═══ RECORDS FOR THIS EXERCISE ═══
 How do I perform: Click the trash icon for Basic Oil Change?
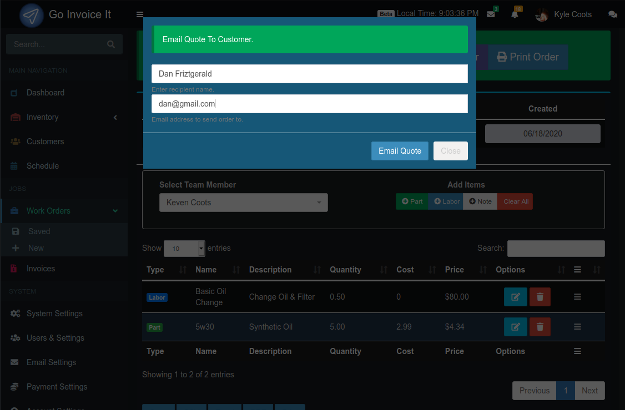point(540,297)
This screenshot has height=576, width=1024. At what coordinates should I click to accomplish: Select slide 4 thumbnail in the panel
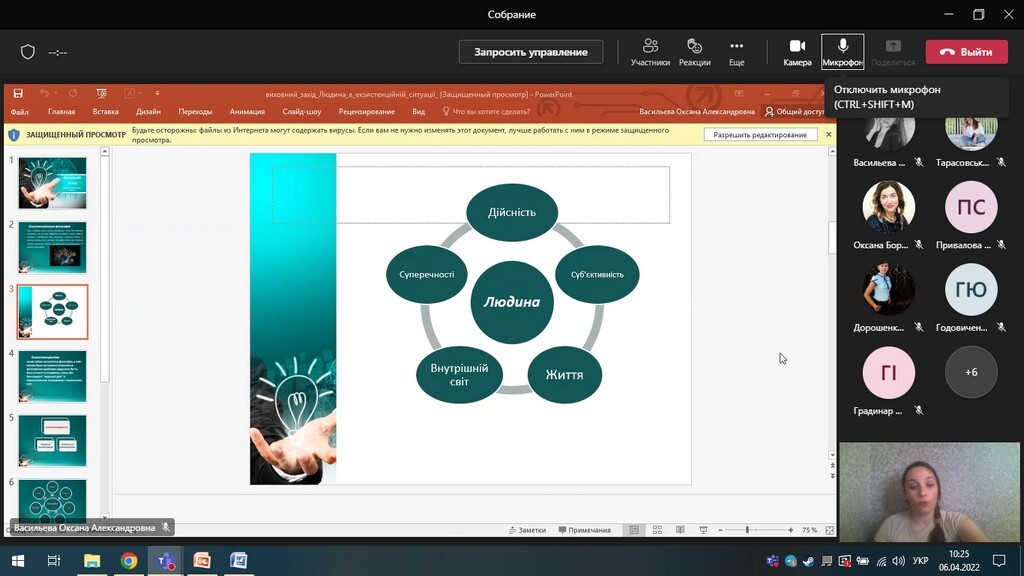pyautogui.click(x=52, y=376)
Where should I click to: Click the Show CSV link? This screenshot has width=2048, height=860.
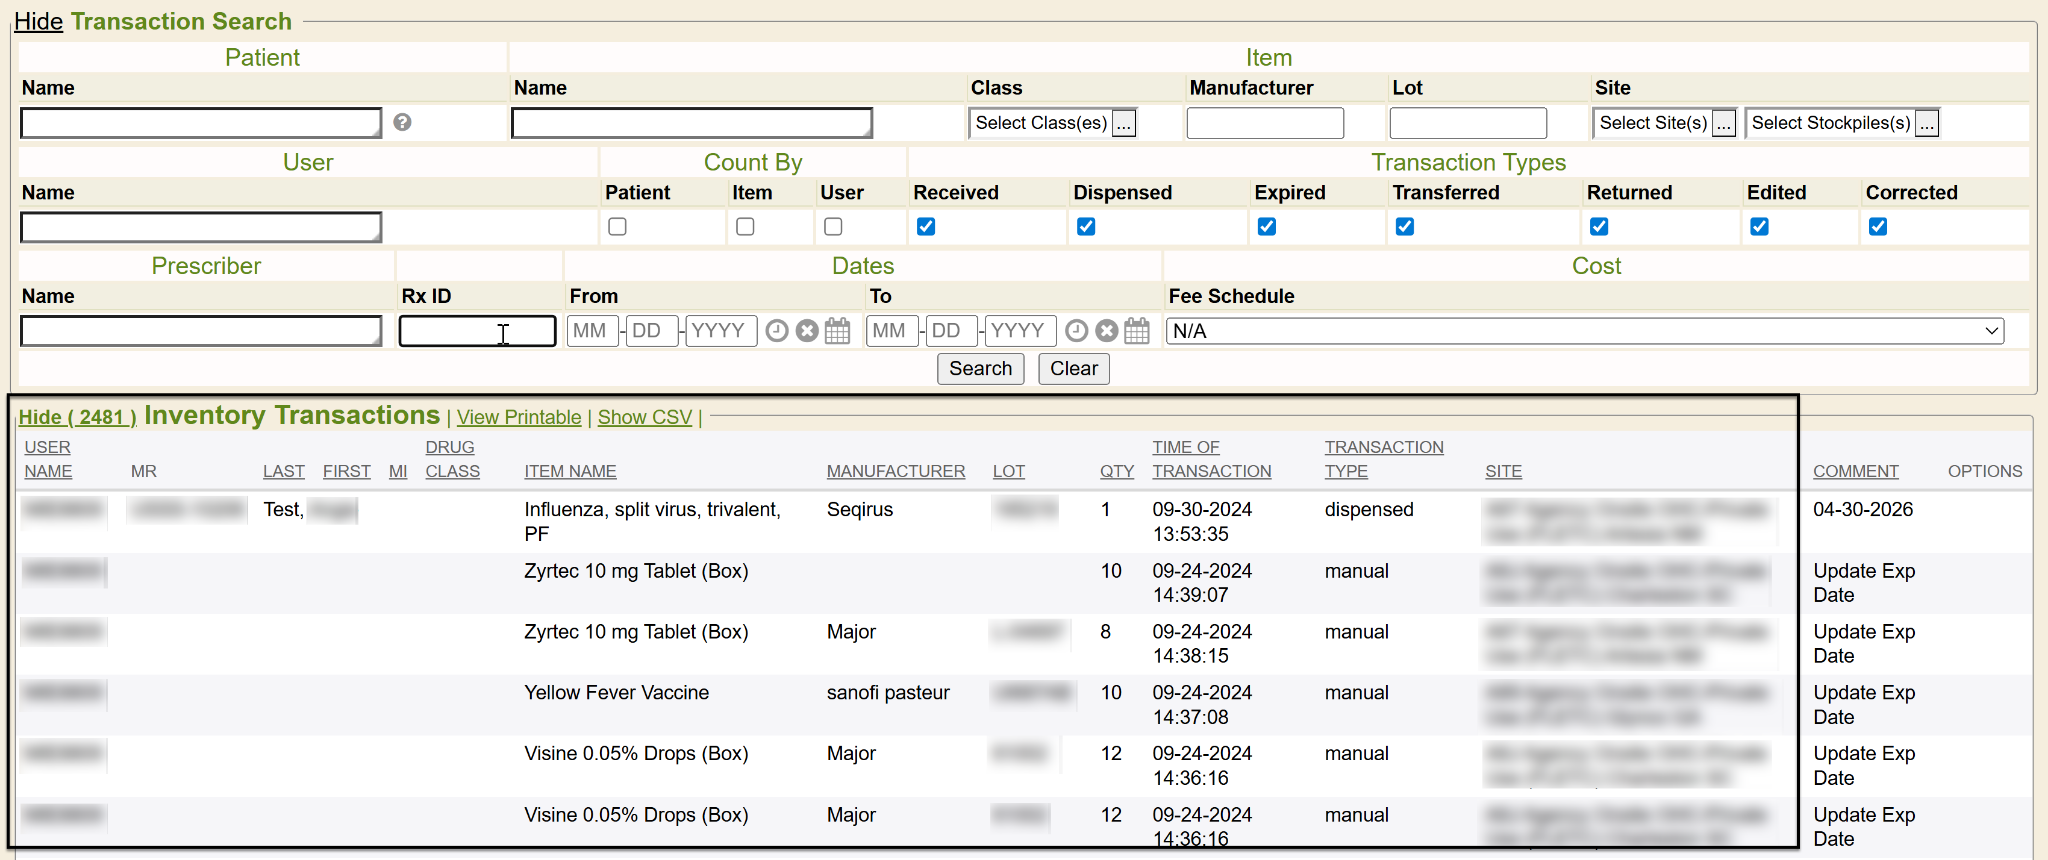coord(644,417)

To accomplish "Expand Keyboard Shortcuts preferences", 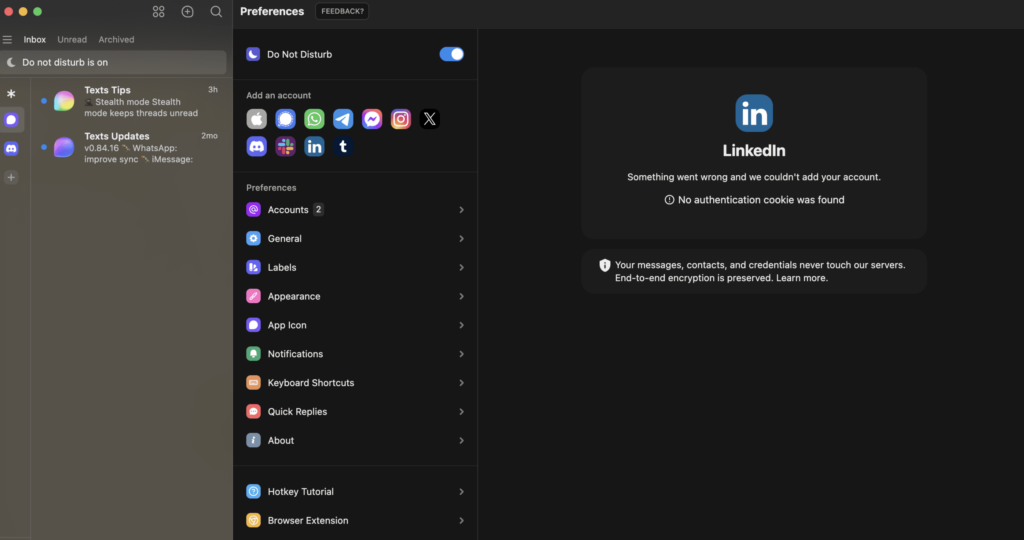I will tap(355, 383).
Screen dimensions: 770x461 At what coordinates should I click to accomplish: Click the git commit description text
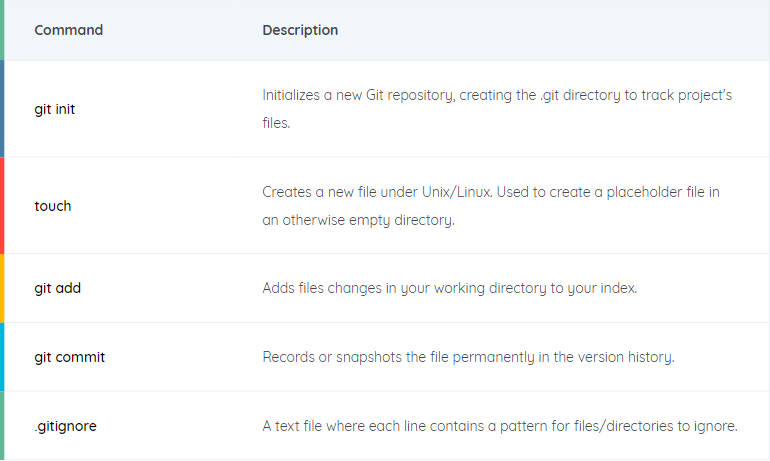pos(468,357)
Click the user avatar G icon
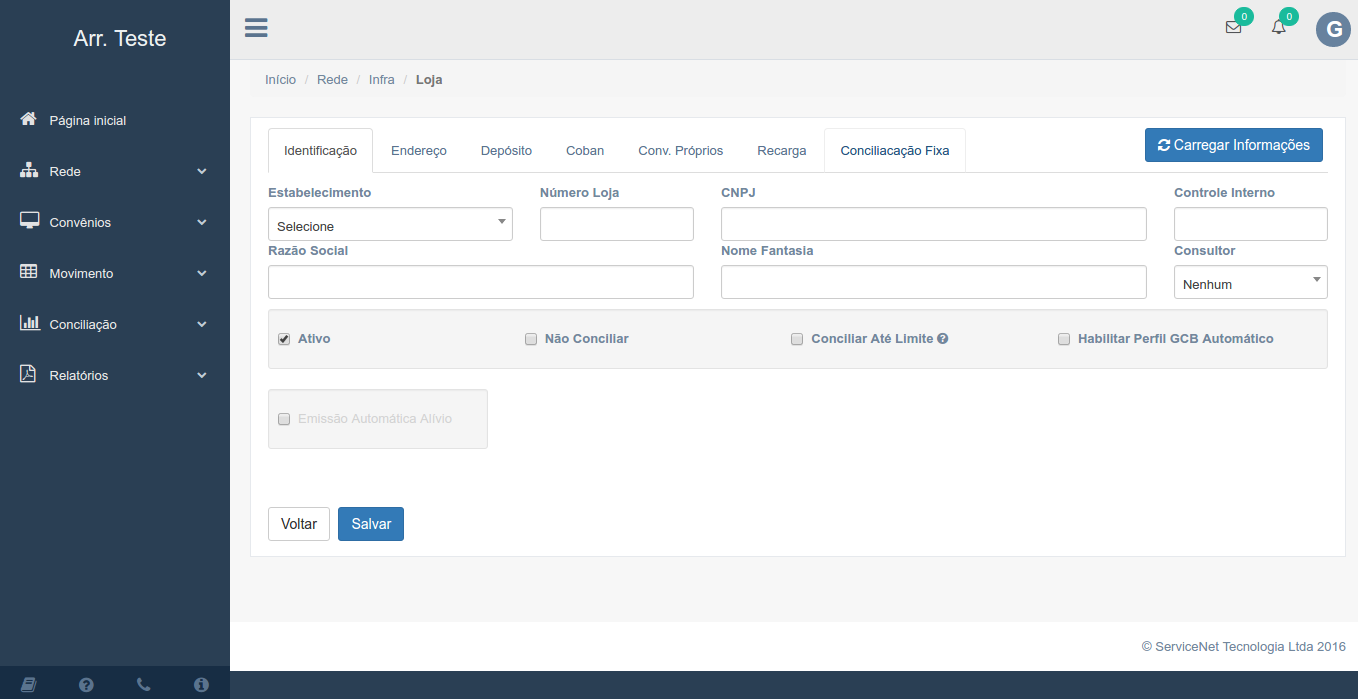The height and width of the screenshot is (699, 1358). click(1332, 30)
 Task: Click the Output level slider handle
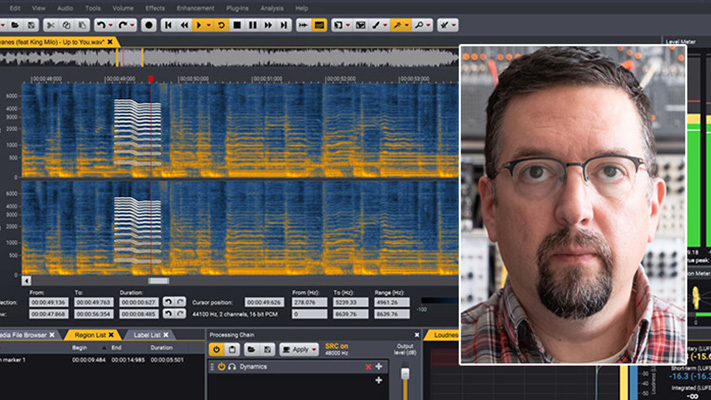tap(405, 375)
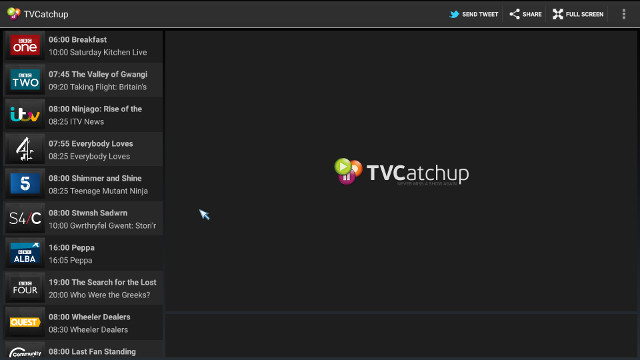Click the Share button
640x360 pixels.
(526, 14)
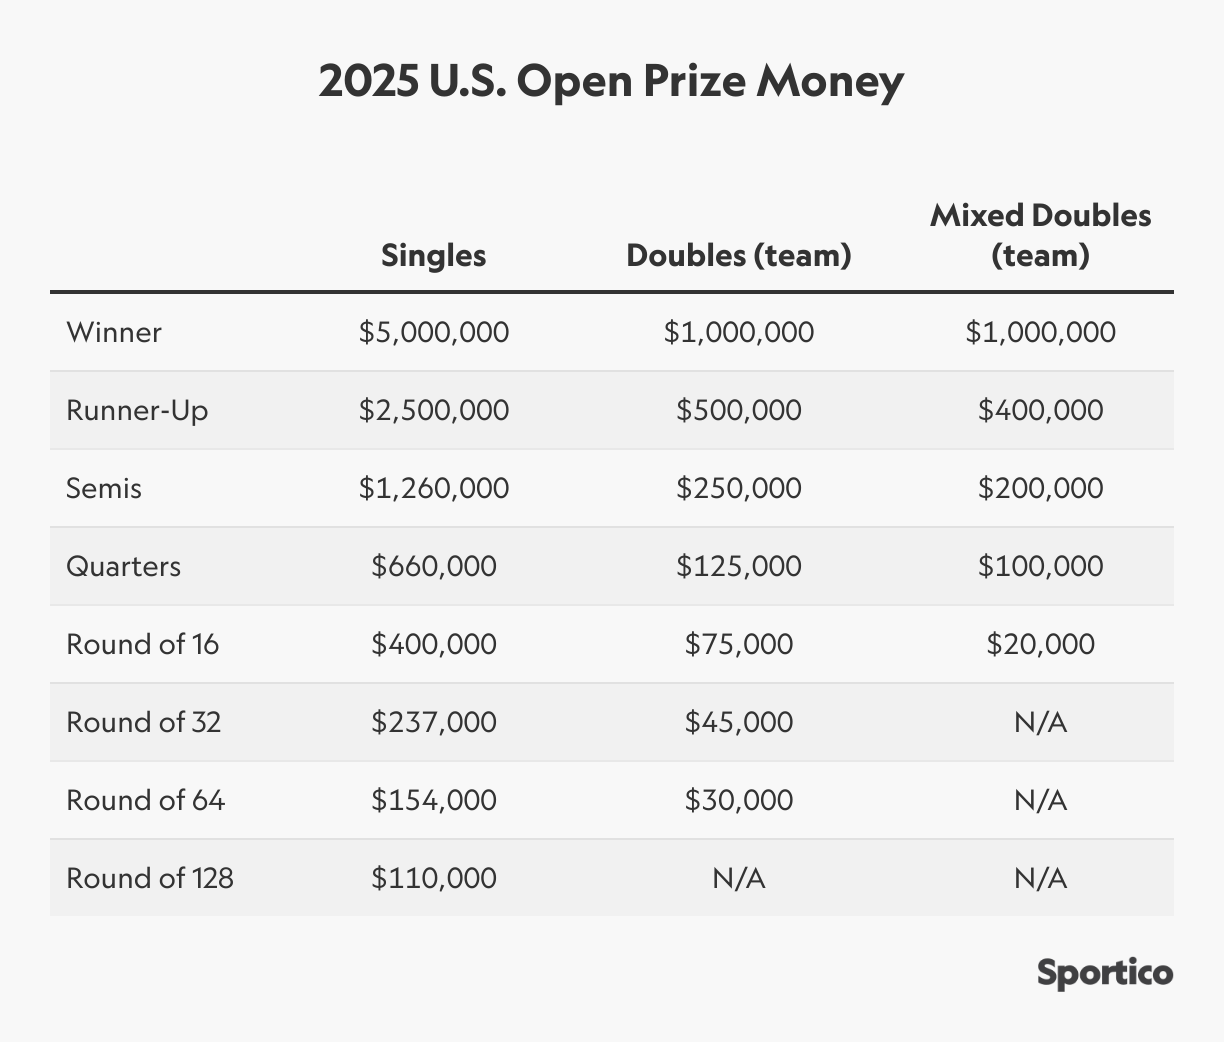This screenshot has height=1042, width=1224.
Task: Click the Sportico logo
Action: pos(1104,973)
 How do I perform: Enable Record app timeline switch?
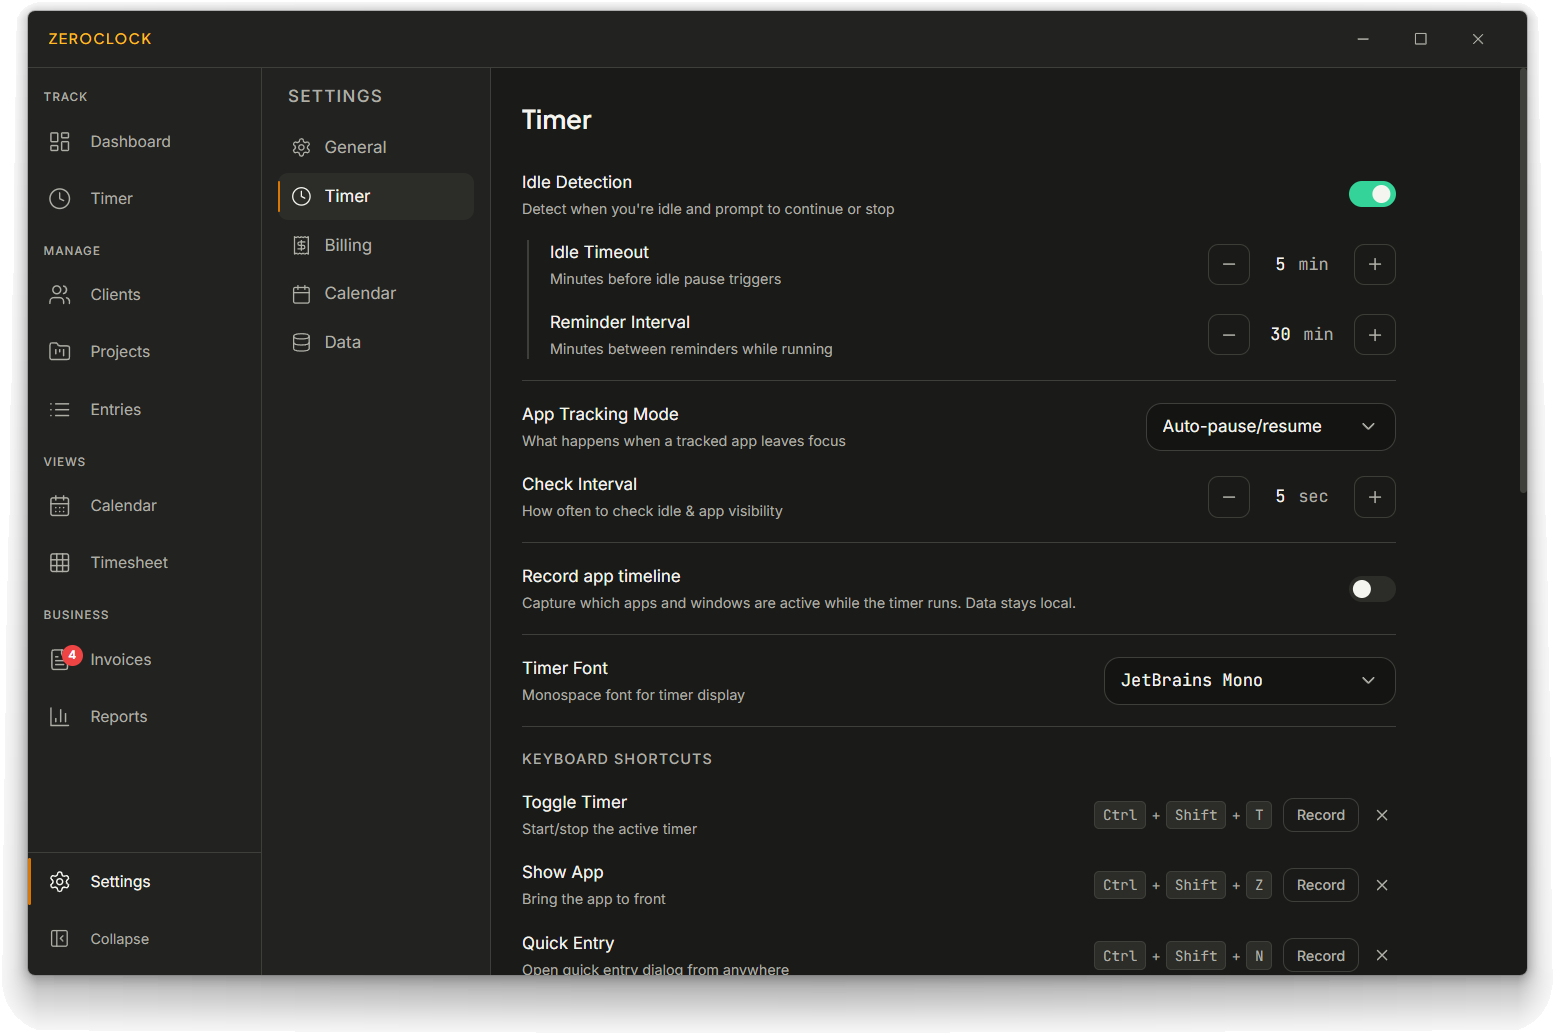(x=1371, y=589)
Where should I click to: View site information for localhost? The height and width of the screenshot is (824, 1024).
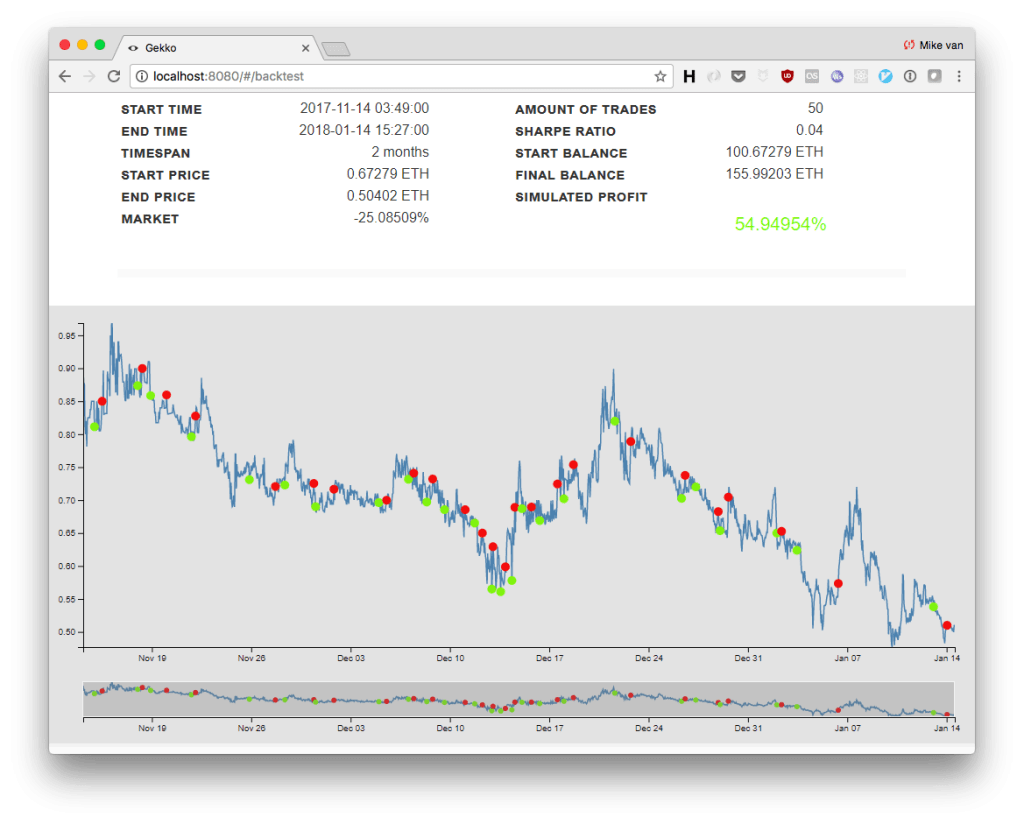tap(142, 76)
═══
ASSIGNED TASK - Give again, word for word, only the lines from the one with "Where should I click to: View" through the last line of the entries, both included; no pictures go in the copy.

SOLUTION -
Where should I click to: View site information for localhost? The height and width of the screenshot is (824, 1024).
tap(142, 76)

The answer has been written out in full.